■ **What you will do**: Each entry is to be output as written, so that none is missing.

Stored items from a collection
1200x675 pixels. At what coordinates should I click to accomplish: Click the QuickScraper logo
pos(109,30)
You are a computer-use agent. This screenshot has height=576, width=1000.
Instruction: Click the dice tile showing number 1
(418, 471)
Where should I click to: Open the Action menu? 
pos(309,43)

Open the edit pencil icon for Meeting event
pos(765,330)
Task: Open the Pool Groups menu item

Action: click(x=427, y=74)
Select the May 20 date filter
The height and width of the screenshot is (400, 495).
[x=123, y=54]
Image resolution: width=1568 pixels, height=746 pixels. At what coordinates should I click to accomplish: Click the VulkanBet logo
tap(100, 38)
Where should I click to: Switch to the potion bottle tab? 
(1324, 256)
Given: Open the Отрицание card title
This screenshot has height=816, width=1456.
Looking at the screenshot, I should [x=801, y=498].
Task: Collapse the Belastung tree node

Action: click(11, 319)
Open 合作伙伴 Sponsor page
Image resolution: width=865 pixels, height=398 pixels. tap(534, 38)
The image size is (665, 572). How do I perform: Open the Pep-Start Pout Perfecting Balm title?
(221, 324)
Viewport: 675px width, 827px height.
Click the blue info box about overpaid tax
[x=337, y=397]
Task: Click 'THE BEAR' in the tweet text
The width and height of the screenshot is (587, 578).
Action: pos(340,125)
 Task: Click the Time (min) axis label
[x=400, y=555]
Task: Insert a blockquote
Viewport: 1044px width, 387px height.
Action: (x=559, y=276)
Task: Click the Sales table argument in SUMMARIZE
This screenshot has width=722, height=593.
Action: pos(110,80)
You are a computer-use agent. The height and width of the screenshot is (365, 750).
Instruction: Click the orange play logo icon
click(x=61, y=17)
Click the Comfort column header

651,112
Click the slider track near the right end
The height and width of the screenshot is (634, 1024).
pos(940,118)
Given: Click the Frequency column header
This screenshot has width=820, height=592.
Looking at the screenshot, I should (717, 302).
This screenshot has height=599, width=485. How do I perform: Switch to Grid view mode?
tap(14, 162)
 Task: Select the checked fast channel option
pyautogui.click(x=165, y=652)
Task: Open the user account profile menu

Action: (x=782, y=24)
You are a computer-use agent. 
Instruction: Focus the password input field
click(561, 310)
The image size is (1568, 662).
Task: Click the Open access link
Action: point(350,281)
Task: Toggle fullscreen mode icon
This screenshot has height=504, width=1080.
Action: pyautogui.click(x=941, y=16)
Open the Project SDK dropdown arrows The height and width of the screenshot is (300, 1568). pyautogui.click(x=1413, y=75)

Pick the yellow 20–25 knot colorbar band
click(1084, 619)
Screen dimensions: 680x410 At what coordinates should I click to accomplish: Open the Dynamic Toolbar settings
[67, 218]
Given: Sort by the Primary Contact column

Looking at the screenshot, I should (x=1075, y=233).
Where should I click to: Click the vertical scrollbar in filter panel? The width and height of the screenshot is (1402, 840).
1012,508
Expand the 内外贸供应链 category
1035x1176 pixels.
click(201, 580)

■ **Your response**:
1200x675 pixels. At what coordinates should I click to accomplish: Click the QuickScraper logo
pos(109,30)
You are a computer-use agent. This screenshot has height=576, width=1000.
Instruction: Click the dice tile showing number 1
(418, 471)
Where should I click to: Open the Action menu? 
pos(309,43)

Open the edit pencil icon for Meeting event
pos(765,330)
Task: Open the Pool Groups menu item

Action: click(x=427, y=74)
Select the May 20 date filter
The height and width of the screenshot is (400, 495).
[x=123, y=54]
Image resolution: width=1568 pixels, height=746 pixels. At what coordinates should I click to accomplish: Click the VulkanBet logo
tap(100, 38)
Where should I click to: Switch to the potion bottle tab? 
(1324, 256)
Given: Open the Отрицание card title
This screenshot has height=816, width=1456.
Looking at the screenshot, I should [x=801, y=498].
Task: Collapse the Belastung tree node

Action: click(11, 319)
Open 合作伙伴 Sponsor page
Image resolution: width=865 pixels, height=398 pixels. tap(534, 38)
The image size is (665, 572). How do I perform: Open the Pep-Start Pout Perfecting Balm title?
(221, 324)
Viewport: 675px width, 827px height.
Click the blue info box about overpaid tax
[x=337, y=397]
Task: Click 'THE BEAR' in the tweet text
The width and height of the screenshot is (587, 578).
Action: pos(340,125)
 Task: Click the Time (min) axis label
[x=400, y=555]
Task: Insert a blockquote
Viewport: 1044px width, 387px height.
Action: (x=559, y=276)
Task: Click the Sales table argument in SUMMARIZE
This screenshot has width=722, height=593.
Action: pos(110,80)
You are a computer-use agent. The height and width of the screenshot is (365, 750).
Instruction: Click the orange play logo icon
click(x=61, y=17)
Click the Comfort column header

651,112
Click the slider track near the right end
The height and width of the screenshot is (634, 1024).
pos(940,118)
Given: Click the Frequency column header
This screenshot has width=820, height=592.
Looking at the screenshot, I should (717, 302).
This screenshot has height=599, width=485. How do I perform: Switch to Grid view mode?
tap(14, 162)
 Task: Select the checked fast channel option
pyautogui.click(x=165, y=652)
Task: Open the user account profile menu

Action: (x=782, y=24)
You are a computer-use agent. 
Instruction: Focus the password input field
click(561, 310)
The image size is (1568, 662).
Task: Click the Open access link
Action: point(350,281)
Task: Toggle fullscreen mode icon
This screenshot has height=504, width=1080.
Action: pyautogui.click(x=941, y=16)
Open the Project SDK dropdown arrows The height and width of the screenshot is (300, 1568). pyautogui.click(x=1413, y=75)

Pick the yellow 20–25 knot colorbar band
click(1084, 619)
Screen dimensions: 680x410 At what coordinates should I click to accomplish: Open the Dynamic Toolbar settings
[67, 218]
Given: Sort by the Primary Contact column

Looking at the screenshot, I should (x=1075, y=233).
Where should I click to: Click the vertical scrollbar in filter panel? The width and height of the screenshot is (1402, 840).
1012,508
Expand the 内外贸供应链 category
1035x1176 pixels.
click(201, 580)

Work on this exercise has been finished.